(Supplied text)

Hong Kong businesses are rethinking the makeup of their boards amid mandated rules by the Hong Kong exchange and increased pressure of investors on listed companies, a new report has found.
In 2021, a record 30% of seats were held by women, compared with 24% in the previous year, according to the Heidrick & Struggles’ 2022 Board Monitor Report, which was released on Monday (July 18).
The report also found that 53% of board seats went to directors with no public board experience in 2021 – a record high. Last year also marked the lowest proportion (17%) of seats going to directors with chief executive officer experience, which reflected a slant towards candidates from diverse backgrounds.
Heidrick & Struggles
“Given the recent disruptions in Hong Kong, businesses are shifting their priorities,” Liza Sze, partner at Heidrick & Struggles Hong Kong, an executive search firm, told AsianInvestor. “Leading companies are looking to infuse new perspectives, rethinking the profiles of directors they need around the table, and bringing on more women to the mix.”
Firms have also been forced to act after the Stock Exchange of Hong Kong (HKEX) required all publicly listed companies to have at least one woman on boards by 2024.
Institutional investors have also been ramping up pressure on portfolio companies to improve representation across all levels of the business.
“There’s now a clear expectation from investors and consumers alike that companies take a stand on social issues like diversity. Increased pressure from investors and stakeholders, alongside increasing regulatory demands means that diversity on boards is an issue that is now table stakes,” Sze said.
State Street Global Advisors, for instance, has voiced its commitment to exercising voting rights globally and in Hong Kong if firms do not have at least one female board member.

(End Supplied text)
(Provided data)

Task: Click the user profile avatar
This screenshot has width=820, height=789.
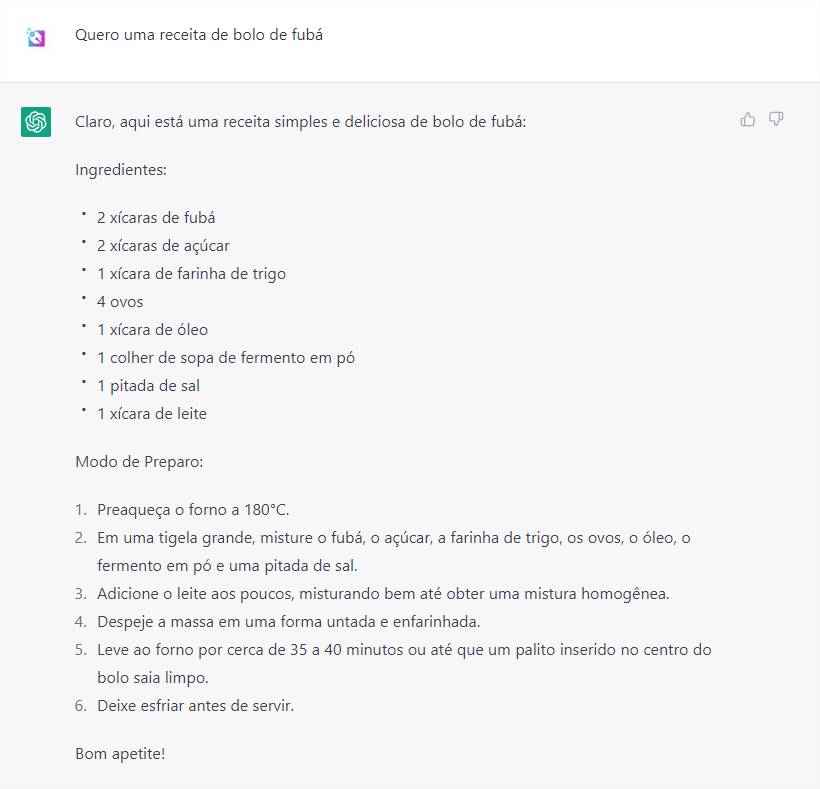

(End Provided data)

**Task set**
1. Using the board diversity article, answer each question briefly:
(a) What share of board seats did women hold in 2021?
(b) By what year must all publicly listed companies have at least one woman on their boards?
(c) What position does Liza Sze hold?
2. Decide whether each statement agrees with the board diversity article. Answer yes or no, and quote the words that settle it.
(a) In 2021, fewer than half of board seats went to directors with no public board experience.
(b) The 2022 Board Monitor Report was released on Monday, July 18.
(c) In 2021, directors with chief executive officer experience received their highest proportion of seats.

**Expected results**
1.
(a) 30%
(b) 2024
(c) Partner at Heidrick & Struggles Hong Kong

2.
(a) No: "53% of board seats went to directors with no public board experience in 2021"
(b) Yes: "which was released on Monday (July 18)"
(c) No: "the lowest proportion (17%) of seats going to directors with chief executive officer experience"